After ed.gov's home page and images, the ERIC digests are the third most popular item for visitors there, Mr. Rudner said. Though the federal government manages ERIC, it contracts with outside groups for data collection.
If pulled from ed.gov, the digests will still be available on ERIC's own Web site, Mr. Rudner said. But many teachers and parents aren't familiar with the site and find the digests instead on ed.gov.
For Kate Corby, the education and psychology reference librarian at the Michigan State University Libraries, the idea that the Education Department would make it harder to access ERIC digests is "some crazy political gamesmanship." She said the digests are used frequently by students, teachers, and parents.
The digests are "summaries of research. They're not written by politicians," she said. "You'd be hard pressed to say they had a political point of view."
Though Mr. Bailey said no final decision had been made on the digests, clearinghouse directors have already been apprised of the change.
Politics clearly has played a role in Web site content—now and under the Clinton administration. A study looking at E-rate usage in empowerment zones done by Duncan D. Chaplin, a senior research methodologist at the Urban Institute, was pushed through the department's approval process in the last days of the Clinton term and posted to the Web site. "It was a rush job to get it out before the political administration changed," Mr. Chaplin said.
The report was quickly removed from the Internet. But even after the Bush administration did in fact approve it, agency officials refused to post it on the ed.gov site, Mr. Chaplin said. The study found that schools in empowerment zones were more likely to tap into the E-rate program, which gives schools discounts on Internet access. President Bush favors tax credits instead of empowerment-zone grants, and the E-rate program has been called the "Gore tax" by some Republicans after former Vice President Al Gore, who championed the plan.
Mr. Chaplin said the Bush administration, for which he continues to do studies, allowed him to publicize the report on the Urban Institute's Web site.
There are few laws governing government Web sites and what they must archive. The National Archives and Records Administration issued guidance on managing Web records in April, saying agency Web pages "meet the definition of a federal record and therefore must be managed as such." The guidance suggests taking snapshots of Web sites and archiving the information.
But Gary Brass, the executive director of OMB Watch, a Washington-based group working to strengthen public access to government data, said most agencies ignore that advice.
"This is a gap in public policy," he said. "The Clinton and Bush administrations have given scant attention to these issues."
Gary J. Marchionini, a professor in the school of information and library science at the University of North Carolina at Chapel Hill, said new technology presents a range of novel issues for governments. With public access to so much information on the Web, it's important to examine how political changes can affect that access, he said.
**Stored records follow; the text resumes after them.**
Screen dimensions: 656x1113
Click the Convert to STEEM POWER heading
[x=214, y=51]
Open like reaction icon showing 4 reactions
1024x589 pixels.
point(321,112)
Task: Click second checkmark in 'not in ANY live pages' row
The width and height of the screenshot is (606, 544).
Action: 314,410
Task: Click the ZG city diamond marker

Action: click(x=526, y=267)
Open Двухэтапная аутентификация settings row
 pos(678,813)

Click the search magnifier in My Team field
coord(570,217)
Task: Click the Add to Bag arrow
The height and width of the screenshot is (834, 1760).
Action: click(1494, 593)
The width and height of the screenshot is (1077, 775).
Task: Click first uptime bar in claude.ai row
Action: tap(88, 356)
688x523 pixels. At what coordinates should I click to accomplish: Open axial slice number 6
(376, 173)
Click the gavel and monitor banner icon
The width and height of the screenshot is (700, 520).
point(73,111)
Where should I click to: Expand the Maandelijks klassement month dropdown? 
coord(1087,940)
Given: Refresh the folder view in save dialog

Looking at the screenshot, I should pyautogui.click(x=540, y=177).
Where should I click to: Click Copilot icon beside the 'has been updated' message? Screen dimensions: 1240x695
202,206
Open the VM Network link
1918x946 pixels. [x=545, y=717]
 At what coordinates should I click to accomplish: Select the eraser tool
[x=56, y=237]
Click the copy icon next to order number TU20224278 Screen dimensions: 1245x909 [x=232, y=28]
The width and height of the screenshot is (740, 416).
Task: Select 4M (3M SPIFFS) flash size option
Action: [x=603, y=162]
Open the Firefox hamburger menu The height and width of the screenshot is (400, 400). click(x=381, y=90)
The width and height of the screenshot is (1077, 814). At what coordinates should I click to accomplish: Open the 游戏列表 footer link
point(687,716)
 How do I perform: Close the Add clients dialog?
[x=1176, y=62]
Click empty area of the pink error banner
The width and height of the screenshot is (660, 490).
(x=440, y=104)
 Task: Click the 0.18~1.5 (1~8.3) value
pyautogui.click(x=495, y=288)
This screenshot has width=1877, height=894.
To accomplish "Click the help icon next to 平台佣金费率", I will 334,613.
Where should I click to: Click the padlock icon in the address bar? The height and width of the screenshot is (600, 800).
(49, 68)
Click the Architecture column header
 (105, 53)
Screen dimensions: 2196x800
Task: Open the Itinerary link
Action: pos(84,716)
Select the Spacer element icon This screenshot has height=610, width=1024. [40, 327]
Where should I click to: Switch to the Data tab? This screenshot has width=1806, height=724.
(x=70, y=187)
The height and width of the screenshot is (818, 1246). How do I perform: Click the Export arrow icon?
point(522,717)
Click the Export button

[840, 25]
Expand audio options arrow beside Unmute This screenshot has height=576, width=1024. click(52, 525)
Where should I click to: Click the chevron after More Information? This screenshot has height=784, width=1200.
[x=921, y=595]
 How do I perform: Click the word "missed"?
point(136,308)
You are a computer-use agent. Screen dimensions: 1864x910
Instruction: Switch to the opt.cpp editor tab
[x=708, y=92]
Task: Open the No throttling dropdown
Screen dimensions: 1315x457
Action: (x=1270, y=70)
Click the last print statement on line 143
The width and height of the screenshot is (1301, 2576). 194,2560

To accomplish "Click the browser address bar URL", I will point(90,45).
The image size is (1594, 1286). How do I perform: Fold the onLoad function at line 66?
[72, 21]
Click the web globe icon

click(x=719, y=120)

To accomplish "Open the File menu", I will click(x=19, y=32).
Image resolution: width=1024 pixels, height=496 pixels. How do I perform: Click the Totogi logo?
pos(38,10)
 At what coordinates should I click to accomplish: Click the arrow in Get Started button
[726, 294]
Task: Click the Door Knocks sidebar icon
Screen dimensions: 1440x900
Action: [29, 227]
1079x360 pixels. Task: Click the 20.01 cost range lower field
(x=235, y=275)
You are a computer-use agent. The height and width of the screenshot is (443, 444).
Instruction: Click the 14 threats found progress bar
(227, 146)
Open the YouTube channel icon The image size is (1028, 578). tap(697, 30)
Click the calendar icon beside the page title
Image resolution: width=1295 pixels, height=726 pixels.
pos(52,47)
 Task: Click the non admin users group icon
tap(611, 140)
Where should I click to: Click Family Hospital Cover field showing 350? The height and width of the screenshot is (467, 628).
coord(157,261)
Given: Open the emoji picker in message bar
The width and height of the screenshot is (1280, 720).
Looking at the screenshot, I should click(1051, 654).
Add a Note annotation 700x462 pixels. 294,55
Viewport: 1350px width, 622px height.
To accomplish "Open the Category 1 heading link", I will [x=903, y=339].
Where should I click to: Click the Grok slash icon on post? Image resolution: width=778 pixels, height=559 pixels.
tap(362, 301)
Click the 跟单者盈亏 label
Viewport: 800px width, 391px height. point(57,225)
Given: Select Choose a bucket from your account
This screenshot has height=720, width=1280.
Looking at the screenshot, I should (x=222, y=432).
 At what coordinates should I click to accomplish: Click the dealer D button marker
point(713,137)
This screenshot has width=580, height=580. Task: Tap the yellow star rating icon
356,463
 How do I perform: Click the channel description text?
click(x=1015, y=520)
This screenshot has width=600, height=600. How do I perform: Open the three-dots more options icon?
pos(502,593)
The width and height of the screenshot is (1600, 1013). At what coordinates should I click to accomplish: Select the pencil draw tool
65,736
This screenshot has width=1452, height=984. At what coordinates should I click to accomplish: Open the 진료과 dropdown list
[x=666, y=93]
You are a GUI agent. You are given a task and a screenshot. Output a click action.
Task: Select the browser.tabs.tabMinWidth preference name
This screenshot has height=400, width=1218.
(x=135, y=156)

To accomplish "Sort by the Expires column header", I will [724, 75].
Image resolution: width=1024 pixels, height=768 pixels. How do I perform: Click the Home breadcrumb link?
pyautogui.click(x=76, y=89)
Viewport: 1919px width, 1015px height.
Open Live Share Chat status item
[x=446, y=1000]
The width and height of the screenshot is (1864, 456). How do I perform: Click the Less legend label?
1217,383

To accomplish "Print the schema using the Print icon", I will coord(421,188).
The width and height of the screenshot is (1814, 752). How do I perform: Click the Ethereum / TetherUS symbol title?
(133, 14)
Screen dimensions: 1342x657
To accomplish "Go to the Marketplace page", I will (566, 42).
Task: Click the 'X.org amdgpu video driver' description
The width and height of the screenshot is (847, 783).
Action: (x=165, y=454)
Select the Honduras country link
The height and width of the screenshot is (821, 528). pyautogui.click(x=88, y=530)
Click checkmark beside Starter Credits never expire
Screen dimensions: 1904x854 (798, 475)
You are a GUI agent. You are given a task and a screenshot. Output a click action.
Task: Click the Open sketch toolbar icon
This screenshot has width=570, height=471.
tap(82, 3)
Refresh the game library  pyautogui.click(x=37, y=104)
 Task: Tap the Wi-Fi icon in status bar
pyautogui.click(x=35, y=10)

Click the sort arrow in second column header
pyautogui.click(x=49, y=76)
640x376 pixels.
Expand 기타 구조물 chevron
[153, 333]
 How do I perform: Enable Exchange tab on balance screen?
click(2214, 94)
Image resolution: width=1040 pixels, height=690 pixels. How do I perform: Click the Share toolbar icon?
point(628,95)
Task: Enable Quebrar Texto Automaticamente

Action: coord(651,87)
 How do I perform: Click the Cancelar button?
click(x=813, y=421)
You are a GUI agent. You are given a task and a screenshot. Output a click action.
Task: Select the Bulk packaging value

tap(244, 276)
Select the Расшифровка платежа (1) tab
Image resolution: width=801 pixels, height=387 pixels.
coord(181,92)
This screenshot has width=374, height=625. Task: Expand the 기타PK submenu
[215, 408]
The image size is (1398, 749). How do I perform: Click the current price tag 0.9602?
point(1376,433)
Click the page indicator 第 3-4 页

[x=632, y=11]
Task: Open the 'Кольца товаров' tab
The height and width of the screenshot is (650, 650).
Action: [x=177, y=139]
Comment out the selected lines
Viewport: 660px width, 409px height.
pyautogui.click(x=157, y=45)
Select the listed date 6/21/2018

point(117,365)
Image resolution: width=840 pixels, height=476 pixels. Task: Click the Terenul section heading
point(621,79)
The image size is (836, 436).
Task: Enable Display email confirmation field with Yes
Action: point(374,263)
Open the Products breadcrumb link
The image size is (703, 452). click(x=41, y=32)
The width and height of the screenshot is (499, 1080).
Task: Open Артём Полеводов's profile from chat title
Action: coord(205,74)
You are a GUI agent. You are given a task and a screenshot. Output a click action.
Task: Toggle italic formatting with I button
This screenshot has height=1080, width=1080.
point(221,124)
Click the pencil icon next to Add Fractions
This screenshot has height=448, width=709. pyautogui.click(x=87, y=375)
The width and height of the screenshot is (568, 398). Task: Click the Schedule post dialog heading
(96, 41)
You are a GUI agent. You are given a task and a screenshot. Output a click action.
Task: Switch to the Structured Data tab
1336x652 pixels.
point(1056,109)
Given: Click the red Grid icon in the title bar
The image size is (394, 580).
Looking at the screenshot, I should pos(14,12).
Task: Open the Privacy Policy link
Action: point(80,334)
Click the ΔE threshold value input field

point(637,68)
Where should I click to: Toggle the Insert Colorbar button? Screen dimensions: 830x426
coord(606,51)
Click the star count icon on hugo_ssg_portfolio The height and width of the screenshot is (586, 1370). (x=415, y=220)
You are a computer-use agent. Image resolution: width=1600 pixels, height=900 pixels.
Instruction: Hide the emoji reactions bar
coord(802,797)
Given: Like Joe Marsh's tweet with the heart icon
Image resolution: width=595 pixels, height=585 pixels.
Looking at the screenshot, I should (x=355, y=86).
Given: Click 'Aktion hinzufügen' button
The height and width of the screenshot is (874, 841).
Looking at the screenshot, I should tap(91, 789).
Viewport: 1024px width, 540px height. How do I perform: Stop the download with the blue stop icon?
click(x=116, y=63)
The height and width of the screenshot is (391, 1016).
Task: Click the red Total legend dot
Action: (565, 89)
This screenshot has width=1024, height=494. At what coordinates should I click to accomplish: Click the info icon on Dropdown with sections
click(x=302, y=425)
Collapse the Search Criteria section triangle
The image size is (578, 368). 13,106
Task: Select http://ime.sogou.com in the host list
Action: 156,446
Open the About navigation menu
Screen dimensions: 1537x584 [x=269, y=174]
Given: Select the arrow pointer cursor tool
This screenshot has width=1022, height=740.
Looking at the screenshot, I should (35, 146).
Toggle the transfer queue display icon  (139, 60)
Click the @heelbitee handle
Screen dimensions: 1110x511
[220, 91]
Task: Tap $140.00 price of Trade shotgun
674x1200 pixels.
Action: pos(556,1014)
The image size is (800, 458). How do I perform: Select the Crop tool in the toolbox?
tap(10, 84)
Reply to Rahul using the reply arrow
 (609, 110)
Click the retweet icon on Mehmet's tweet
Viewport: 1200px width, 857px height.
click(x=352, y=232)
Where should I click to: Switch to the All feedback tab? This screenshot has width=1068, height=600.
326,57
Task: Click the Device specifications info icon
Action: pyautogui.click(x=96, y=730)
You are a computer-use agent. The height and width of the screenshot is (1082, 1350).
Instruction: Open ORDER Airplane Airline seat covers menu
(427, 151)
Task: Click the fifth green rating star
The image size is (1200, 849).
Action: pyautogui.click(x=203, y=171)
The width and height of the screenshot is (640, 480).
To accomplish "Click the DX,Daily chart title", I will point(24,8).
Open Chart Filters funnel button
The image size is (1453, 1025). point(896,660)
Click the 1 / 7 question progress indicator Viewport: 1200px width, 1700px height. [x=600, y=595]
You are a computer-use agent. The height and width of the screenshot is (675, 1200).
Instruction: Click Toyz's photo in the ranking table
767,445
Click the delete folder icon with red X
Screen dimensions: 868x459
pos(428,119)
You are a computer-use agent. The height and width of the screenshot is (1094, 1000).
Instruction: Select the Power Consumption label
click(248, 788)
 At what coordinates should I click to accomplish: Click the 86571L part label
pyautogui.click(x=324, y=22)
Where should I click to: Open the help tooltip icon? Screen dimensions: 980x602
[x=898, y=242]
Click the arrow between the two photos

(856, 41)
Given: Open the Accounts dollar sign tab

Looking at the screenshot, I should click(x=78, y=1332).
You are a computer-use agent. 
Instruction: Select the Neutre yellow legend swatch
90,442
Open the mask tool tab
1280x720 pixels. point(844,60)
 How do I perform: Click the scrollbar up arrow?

"It's too soon for regulations on this, but not too soon for guidelines and a discussion," Mr. Marchionini said.
Gary Ruskin, the director of the Congressional Accountability Project, based in Portland, Ore., said governments should not view their Web sites as "propaganda vehicles," and should preserve the historical record. The group is pushing Congress to make more data available electronically.
"The Bush administration should not be constrained from explaining what it believes in," Mr. Ruskin said, but determining access through a political lens "would make George Orwell smile."